In this work a new cell geometry is proposed, which has been design by means of computational tools. As mentioned previously, current cell geometries used for redox flow batteries were adapted from the fuel cell technology, where the cells are square. In this case, the cell geometry is proposed with a different width-high ratio based on geometries similar to electrochemical reactors. Also, the implementation of turbulence promoters is proposed as an alternative to classical flow fields. To make evident differences in the geometries, a comparison between a square geometry with an interdigitated flow field and the new geometry in the presence of a net-like spacer (turbulence promoter) is realized. The comparison includes flow distribution, mass transport and potential/current distribution analysis in both geometries.

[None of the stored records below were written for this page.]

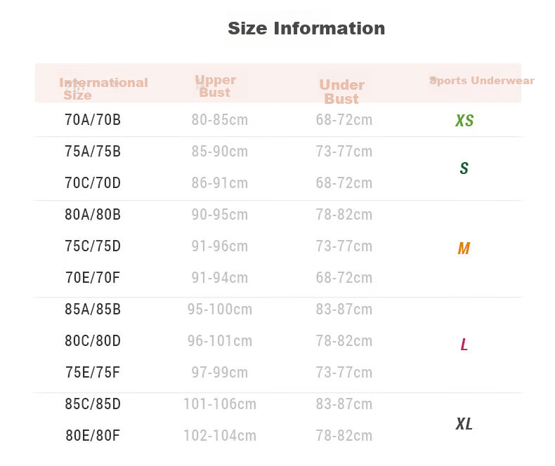Select the 80A/80B size entry
This screenshot has height=466, width=555.
93,215
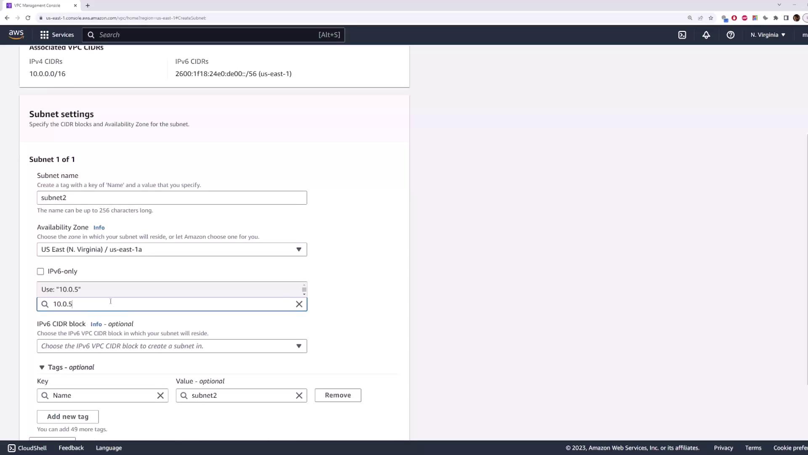Open the Services grid menu

[57, 35]
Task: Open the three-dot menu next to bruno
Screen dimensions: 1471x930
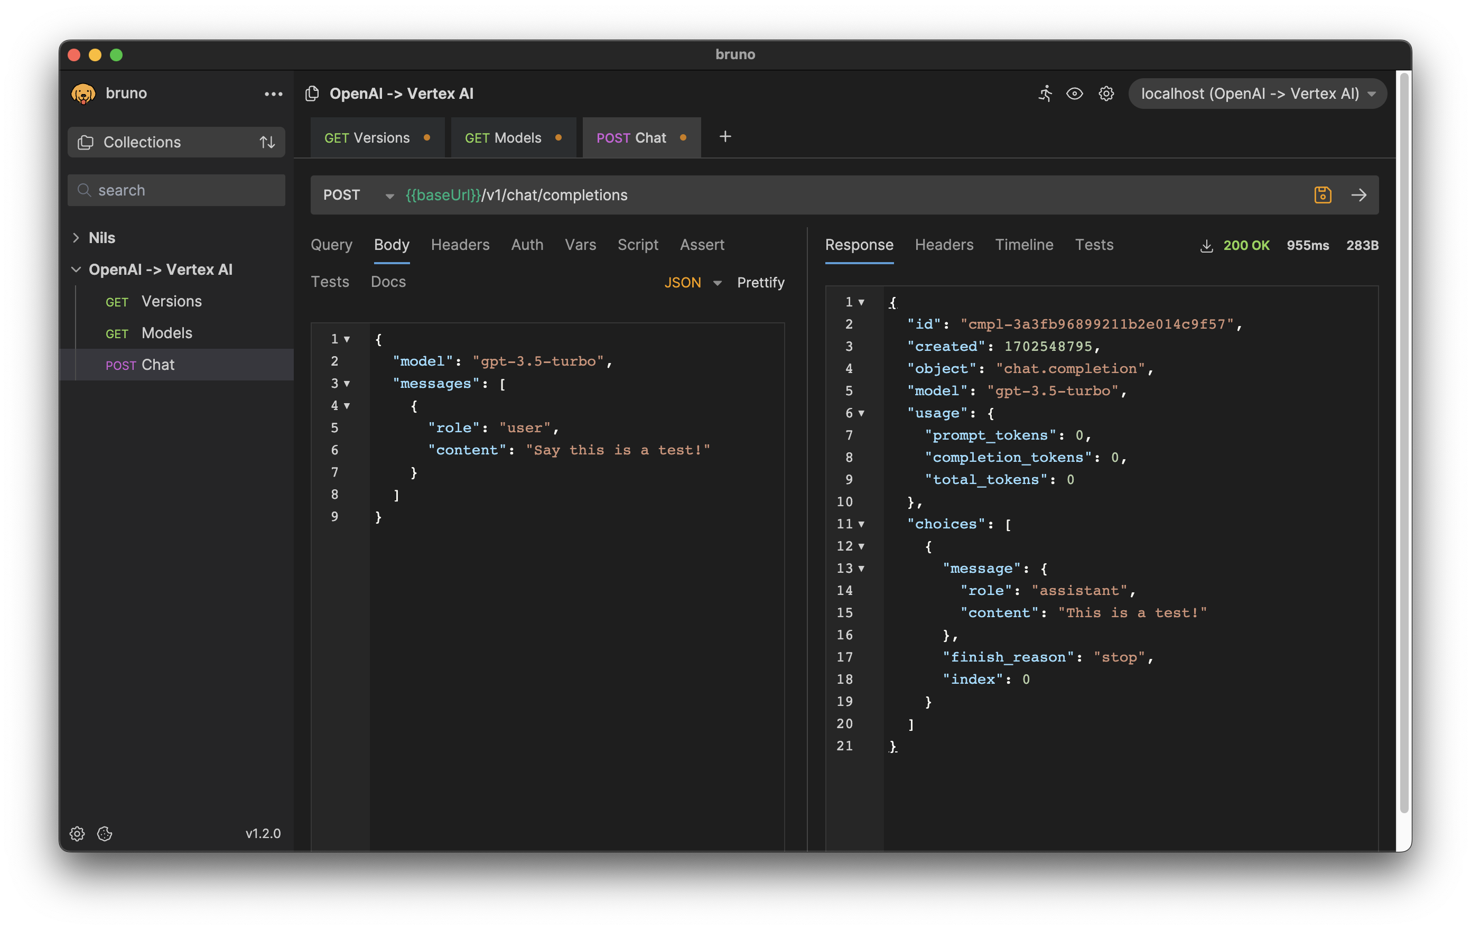Action: tap(273, 93)
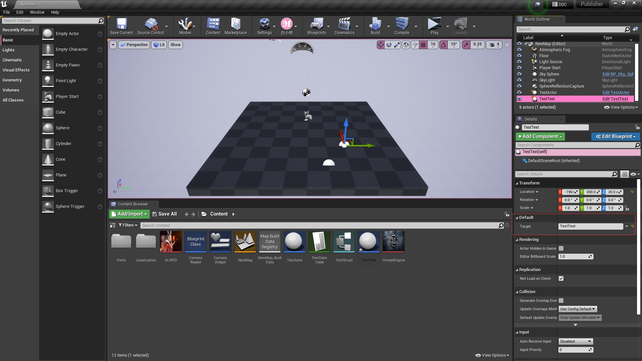Uncheck Net Load on Client checkbox
The width and height of the screenshot is (642, 361).
[x=561, y=278]
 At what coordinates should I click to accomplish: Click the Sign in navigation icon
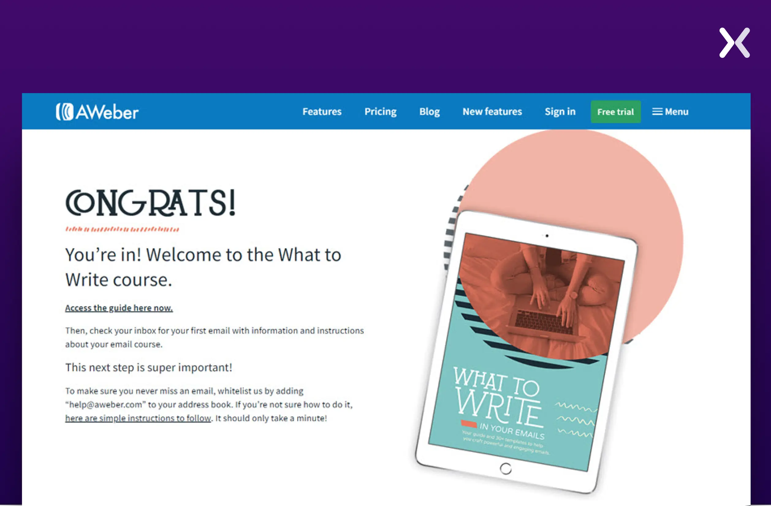coord(560,111)
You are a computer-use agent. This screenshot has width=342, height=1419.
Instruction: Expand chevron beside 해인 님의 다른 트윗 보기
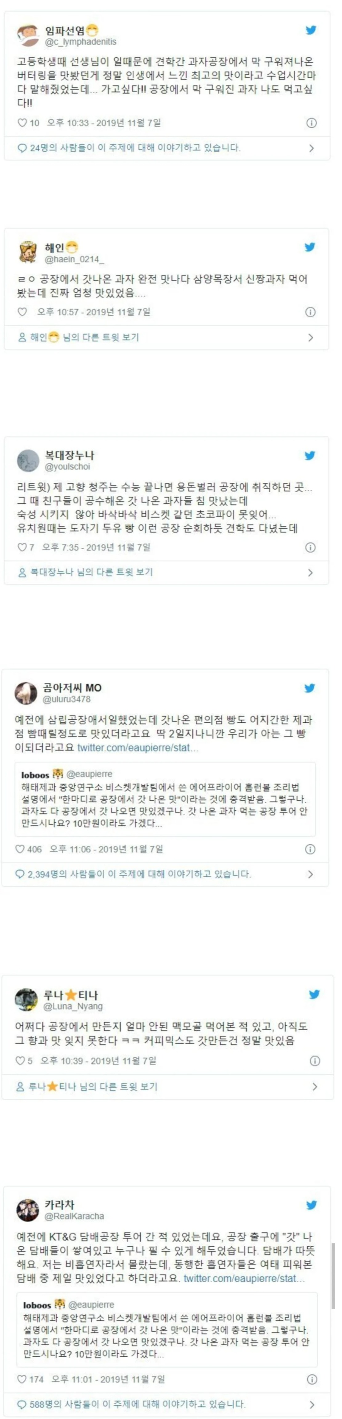(311, 337)
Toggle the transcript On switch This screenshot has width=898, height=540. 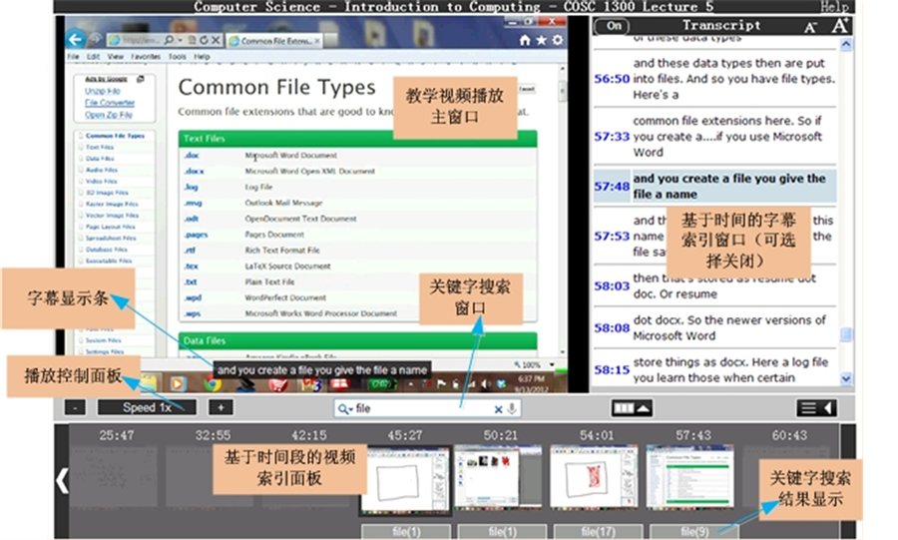point(615,26)
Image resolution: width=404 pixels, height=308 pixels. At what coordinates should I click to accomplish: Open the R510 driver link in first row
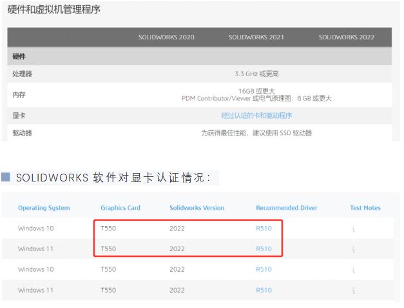(x=264, y=229)
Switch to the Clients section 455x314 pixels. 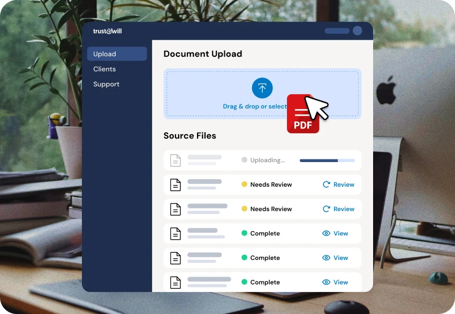(104, 69)
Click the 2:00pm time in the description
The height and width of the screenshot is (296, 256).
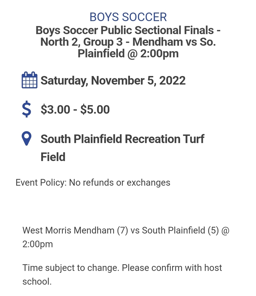[38, 244]
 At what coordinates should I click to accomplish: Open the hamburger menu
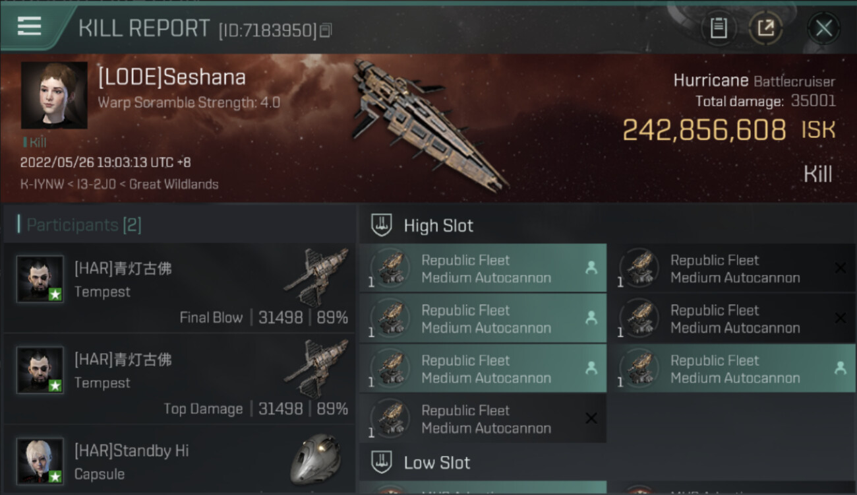pyautogui.click(x=30, y=27)
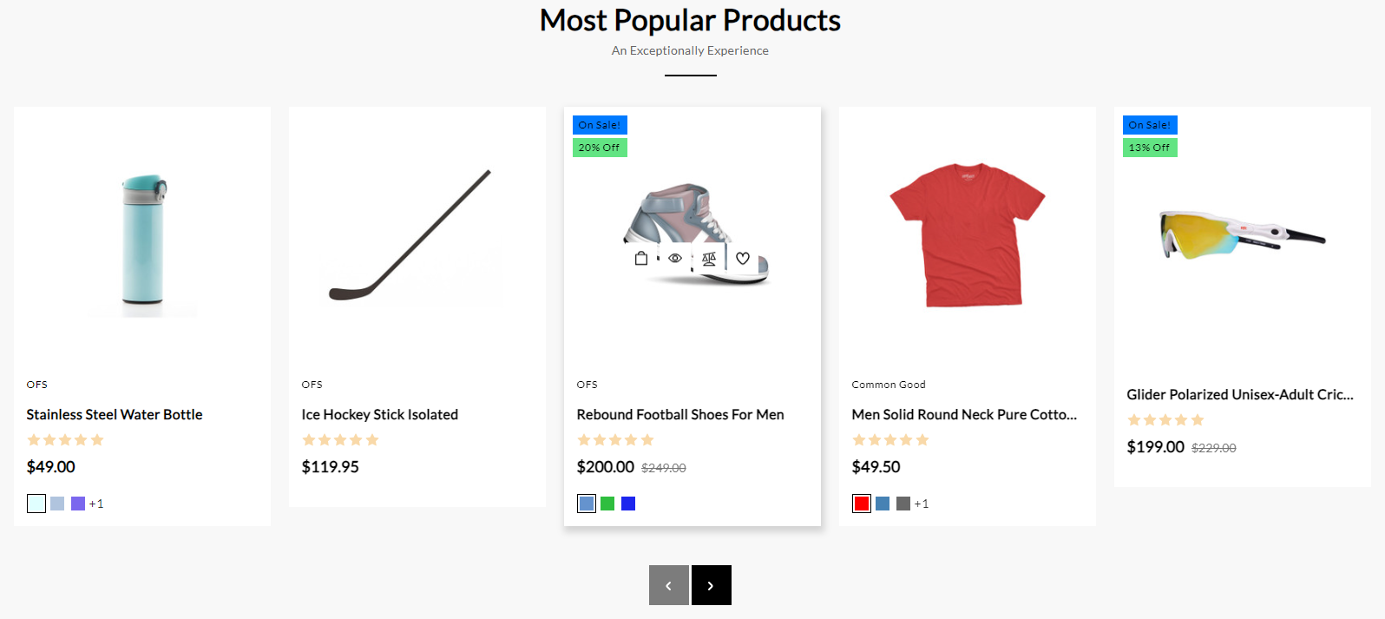The image size is (1385, 619).
Task: Expand the +1 more colors for the water bottle
Action: [x=96, y=504]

The results show that the flow distribution is inadequate in the square geometry, the presence of the interdigitated flow field generates stagnant zones and high velocity zones. While for the new geometry a more homogeneous distribution was observed, without recirculations and stagnant zones. The simulation of the injection of a tracer molecule makes evident the deviation of the flow distribution in the typical geometry, reflected on longer retention times compared to the new geometry (Fig.1). The impact of the flow distribution on mass transport and potential/current distribution is notorious. Since the potential/current distribution is dependent on the mass transport and concentration gradients, the new geometry showed a more homogeneous distribution due to the better flow distribution. Based on the results shown here, the proposed geometry is a promising alternative to the typical square geometry for redox flow battery applications.

References

1. P. Alotto, M. Guarnieri, and F. Moro, Renew. Sustain. Energy Rev., 29, 325–335 (2014).
2. L. F. Arenas, C. Ponce de León, and F. C. Walsh, J. Energy Storage, 11, 119–153 (2017) http://dx.doi.org/10.1016/j.est.2017.02.007.
3. T. Jyothi Latha and S. Jayanti, J. Appl. Electrochem., 44, 995–1006 (2014).